うつ病・メンタル不調などで治療を受けている勤労者
うつ病といったメンタル不調で治療中の勤労者もチェックの対象です。
ただし、チェックの「施行」に法的義務はあっても、「受検」は勤労者に義務づけられていません。
検査がメンタル治療中の勤労者にとって負担になるケースもあるため、受検を強制しないように注意してください。
海外勤務者
海外勤務者のチェック対象については、雇用関係の所在によって明確に区分されます。
日本の企業に在籍し、海外に赴任・出張している場合は、チェックを施行しなければなりません。というのも、勤務地が海外であっても雇用契約が日本の企業と結ばれているため、日本の法律が適用されるからです。
海外の現地企業に直接雇用されている場合は、日本の法律の適用外となり、チェックを施行する義務はありません。
ストレスチェックの対象外者例
以下に該当する場合は、ストレスチェックを施行する義務がありません。
- 役員
- 休職している勤労者
- 勤務時間が短いパート・アルバイト
- 短期契約の従業員
なぜ対象外なのか、その理由も含めて見ていきましょう。
役員
役員の区分は労働者ではなく使用者に当てはまるため、法的な義務対象には含まれません。

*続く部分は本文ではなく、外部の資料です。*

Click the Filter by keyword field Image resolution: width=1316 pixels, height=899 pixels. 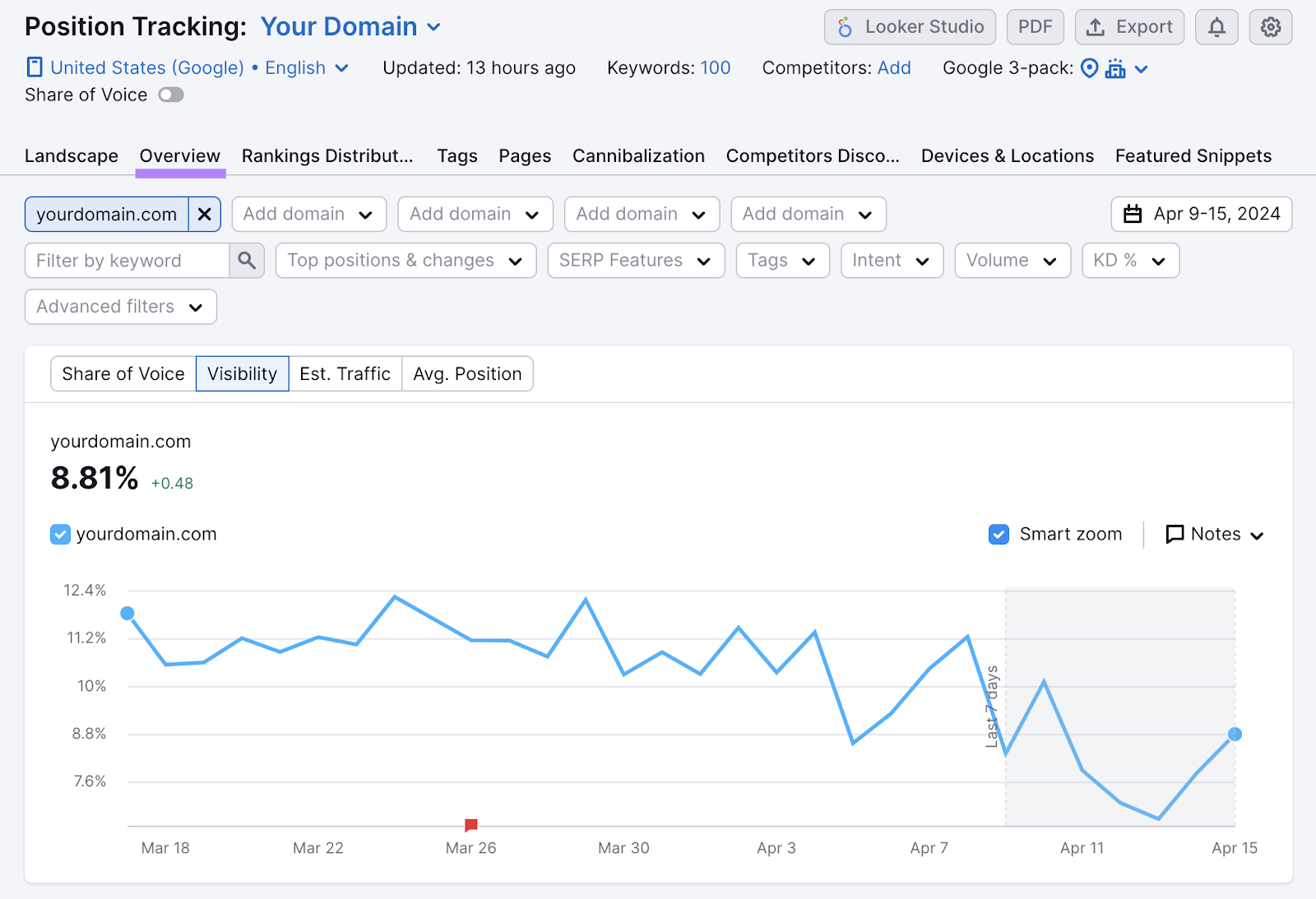coord(127,260)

法令上は施行義務がありませんが、役員も含めてチェックを実施すると企業全体の勤務環境を分析しやすくなります。そのため、役員も検査するのが望ましいでしょう。
休職している勤労者
チェックを施行している期間に、病気や育休などの理由で休職中の勤労者については、対象外となります。
勤務時間が短いパート・アルバイト
パートやアルバイトの方は、所定勤務時間が通常勤労者の4分の3未満であればチェック対象外です。
短期契約の従業員
契約期間が1年未満の場合は、チェックの対象外となります。
対象者がストレスチェックを受けるかは任意
常時勤務者が50人以上の企業については、対象者へのストレスチェック施行が義務となっています。
ただし、務め人の受検に関しては任意であり、義務ではありません。
また、ストレスチェックの検査強要は、法律で禁止されています。就業規則で義務付けたり、拒否者に懲戒処分を科したりなどは違法になります。
個人のメンタルヘルス情報は極めてセンシティブな性質を持つため、強要ではなく「本人の気付きを促す」という制度趣旨に沿った運用が不可欠です。
実施する企業側は受検の「強要」ではなく「促進」する仕組みづくりが求められます。
まとめ:ストレスチェックを対象者に施行して勤務環境の改善に努めよう
ストレスチェックは、勤務者が50人以上の企業には施行が義務づけられており、検査対象の範囲も定められています。
チェックの対象判定では「雇用期間」と「勤務時間」の両基準を厳密に適用するのがポイントです。
国のガイドラインや本記事を参考に、チェックを対象となる勤労者へ施行して、職場環境の改善に努めましょう。